Nerds on Earth
The best place on Earth for nerds.

Our Long, Lonely Summer Without Heroes

The lock-downed toilet paper hoarding of March was followed by the cabin fever of April. May brought claustrophobia that spilled into the streets during June’s civil unrest.

The movie industry had collapsed by that time, but it feels gauche to bemoan the loss of Summer blockbusters alongside the consequential events of 2020.

Hollywood blockbusters are a metaphor for America itself: loud, expensive, shallow, obsessed with image, and really fond of firearms. But at their best, the heroes of Hollywood blockbusters provide an important place in our collective culture. They entertain, yes, but they also provide a shared language and an experience to gather around.

You, whoever you are, have been drawn to blockbusters, the best of which make us feel like we are a part of the action, on a heroic mission to save the day. You are captivated by the myths and, for a thrilling couple of hours, you believe it.

Those myths were entirely absent this Summer. For the first time in what has felt like forever, there hasn’t been a single hero to watch on a big screen, caped or otherwise. And it’s been a long, lonely Summer as a result.

In fact, the longer the COVID-19 pandemic wears on – due to failures of leadership, poor public messaging, refusal to comply with best practices, and an American individually that is, ironically, a staple of Hollywood blockbusters – the more we hunger for movies.

From Luke Skywalker to Ripley, Indy to Ethan Hunt, John McClane to Iron Man, America has had heroes to rescue us each and every Summer. But not this year.

Instead, the Summer of 2020 has been marked by anxiety, crippling loneliness, and an existential disillusionment with heroism. The human need for contact has become abundantly clear, even if it is anonymous physical proximity created by a mundane movie theater designed to numb us with Dolby sound.

Our Nerds on Earth Discord has been eerily quiet. Whereas before we’d chatter on incessantly about the upcoming Marvel movie we couldn’t wait to see, we now seem to mope about our days like downcast cartoon characters who shuffle aimlessly about as a tiny raincloud follows them along, just overhead, dousing them with cold rain.

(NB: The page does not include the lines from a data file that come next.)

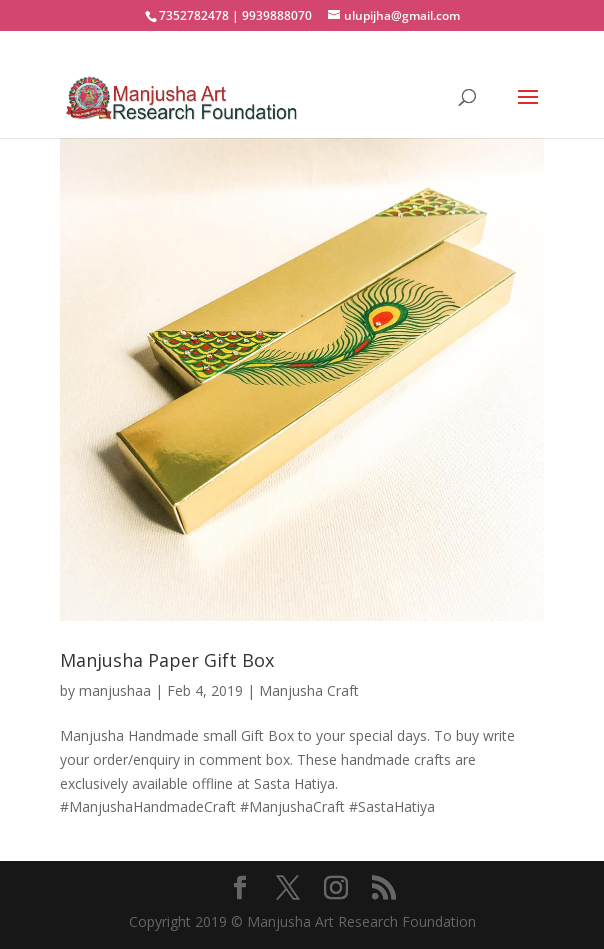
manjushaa (115, 690)
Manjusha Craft (309, 690)
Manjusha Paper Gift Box (167, 660)
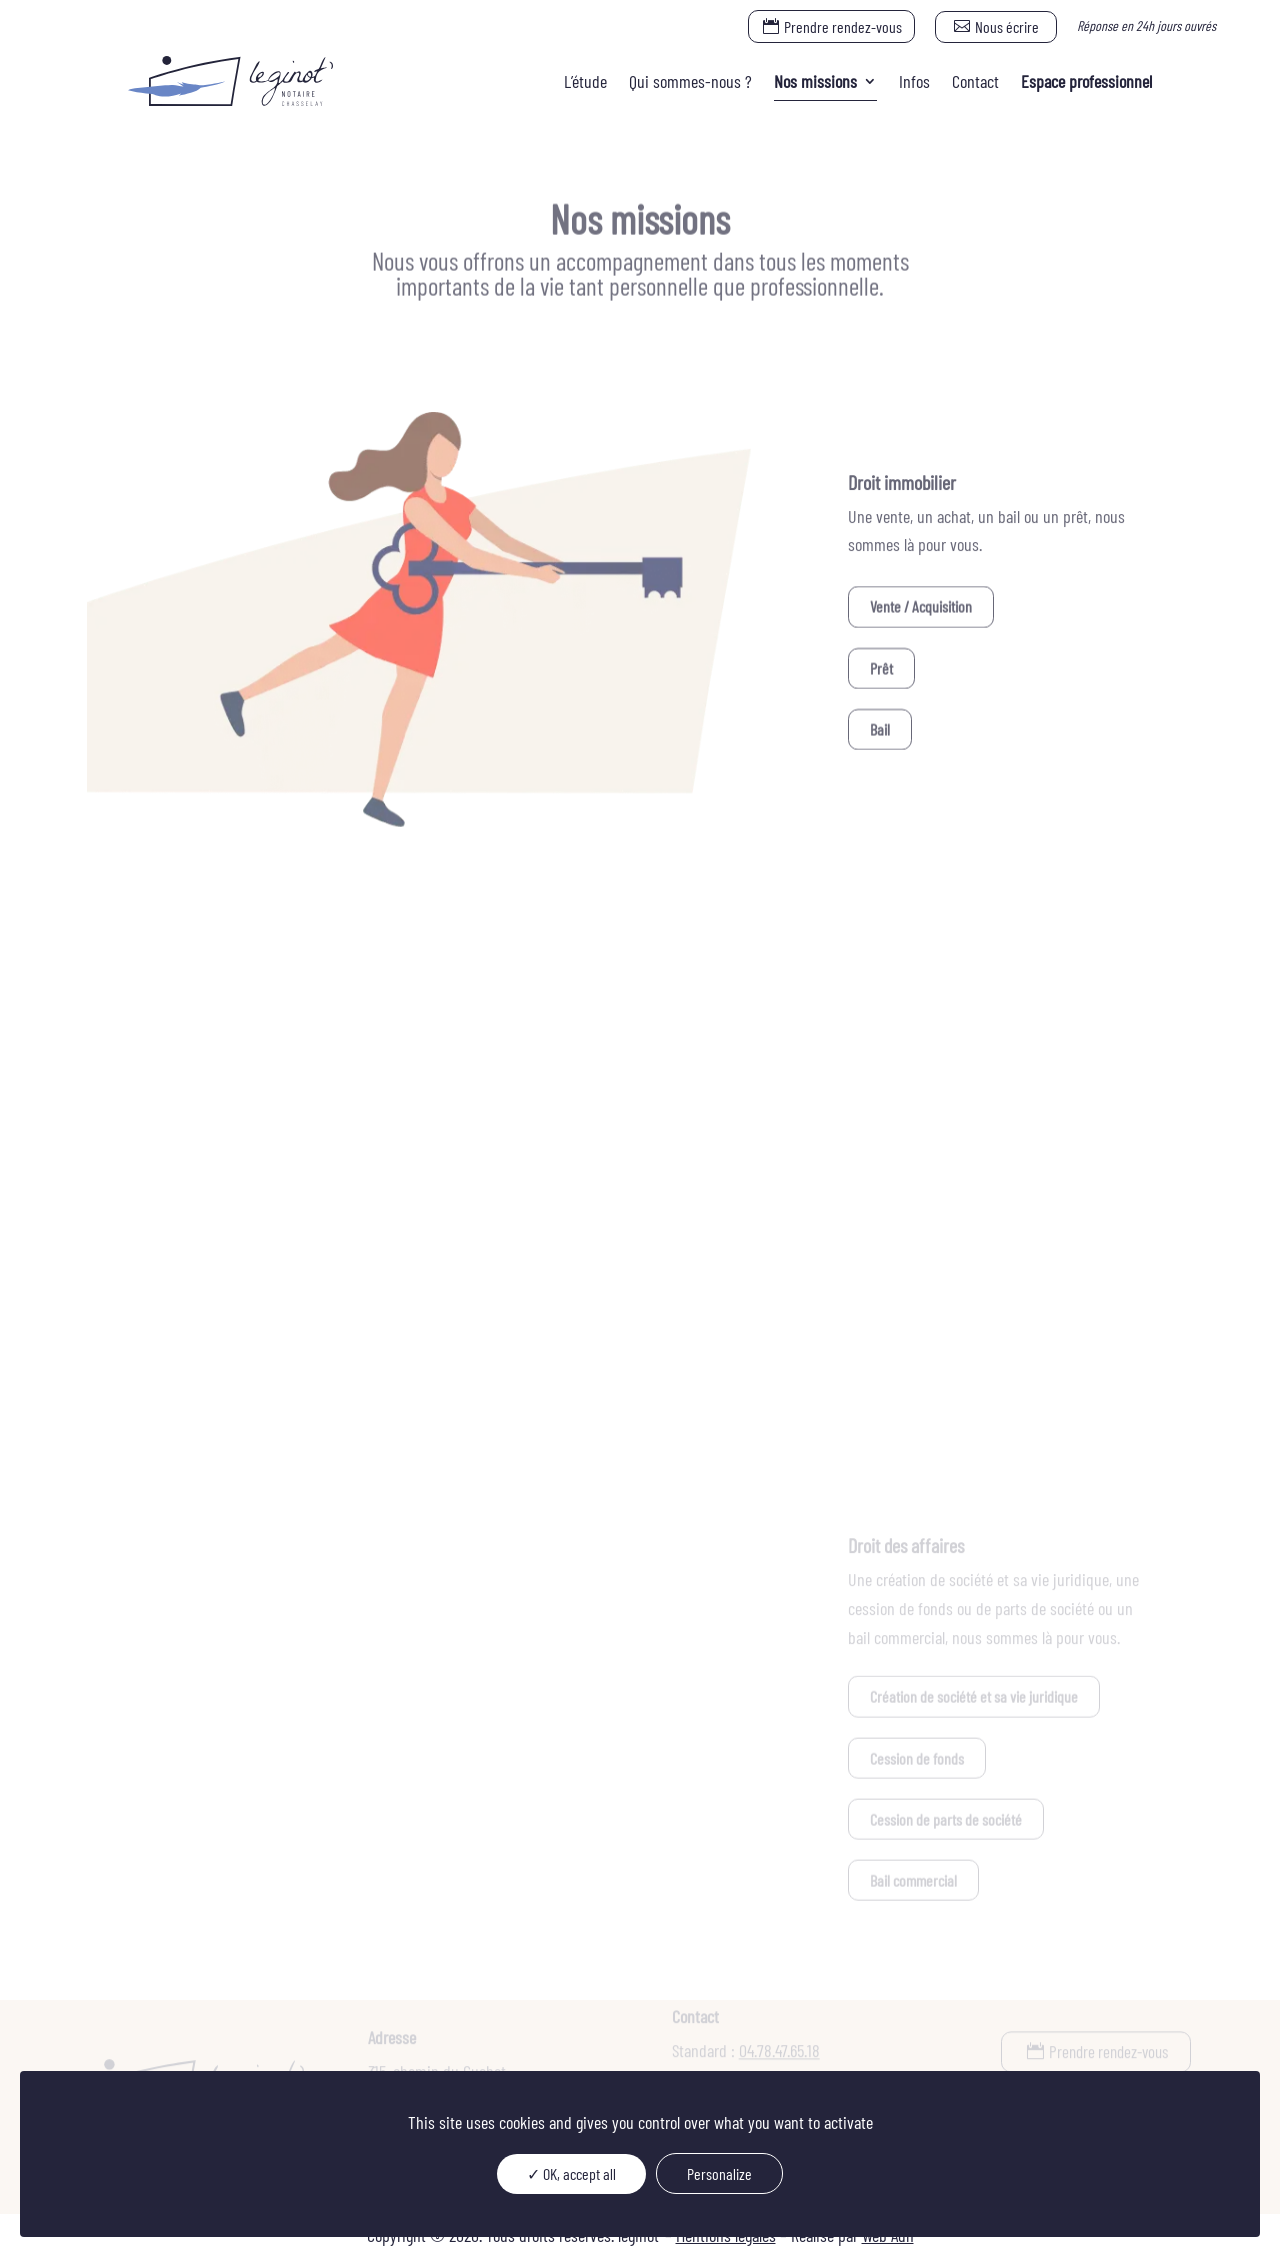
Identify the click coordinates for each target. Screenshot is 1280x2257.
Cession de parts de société (946, 1819)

Loneliness and isolation weren’t created by the coronavirus, it was just the pandemic that brought them to the surface. Both the big screens of blockbusters and the ubiquitous tiny screens all around us have been occupying too much of our attention for far too long.

Now the screens that entertained us have given way to even more screen time in form of countless hours of Zoom, necessitated because screens are now the place with catch up with mom, go to school, host birthday parties, and go to work.

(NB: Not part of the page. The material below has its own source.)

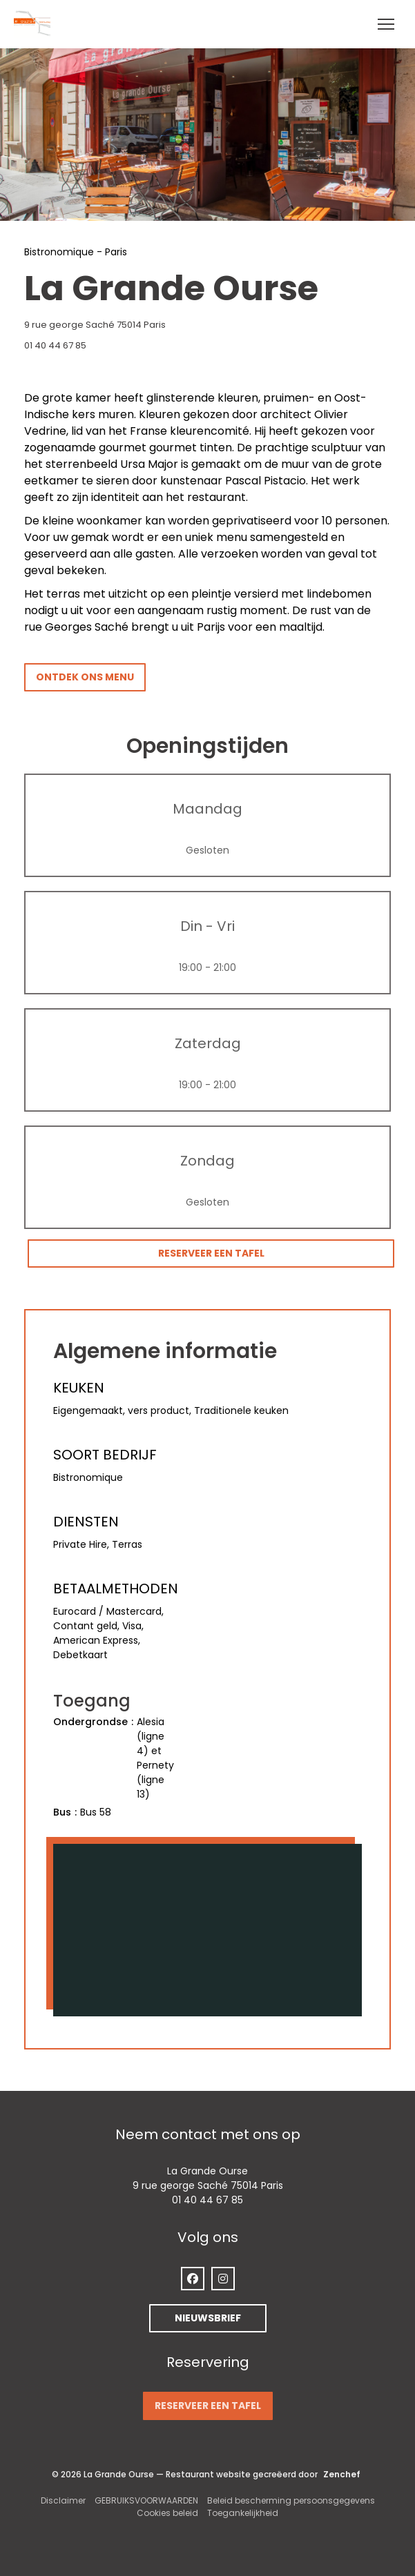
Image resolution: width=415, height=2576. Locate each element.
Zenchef (341, 2474)
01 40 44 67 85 (55, 345)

This has been 500 words of grim reality that won’t be cured by a Hollywood blockbuster, even if it stars Captain America. Yet maybe Captain America’s heroic words can give us a bit of hope when he says, “I can do this all day.” Because we are faced with many more days of it and we will get through it.

We must.

Because although we don’t wear spandex and we aren’t blockbuster movie stars, we can engage in small, heroic actions. Comply with widely established best practices like wearing a mask. Vote for leadership that isn’t grossly self-serving. Take care not to spread harmful messages online. And just like the heroes in blockbuster movies, look out at the community that surrounds you and take action to make it a better place.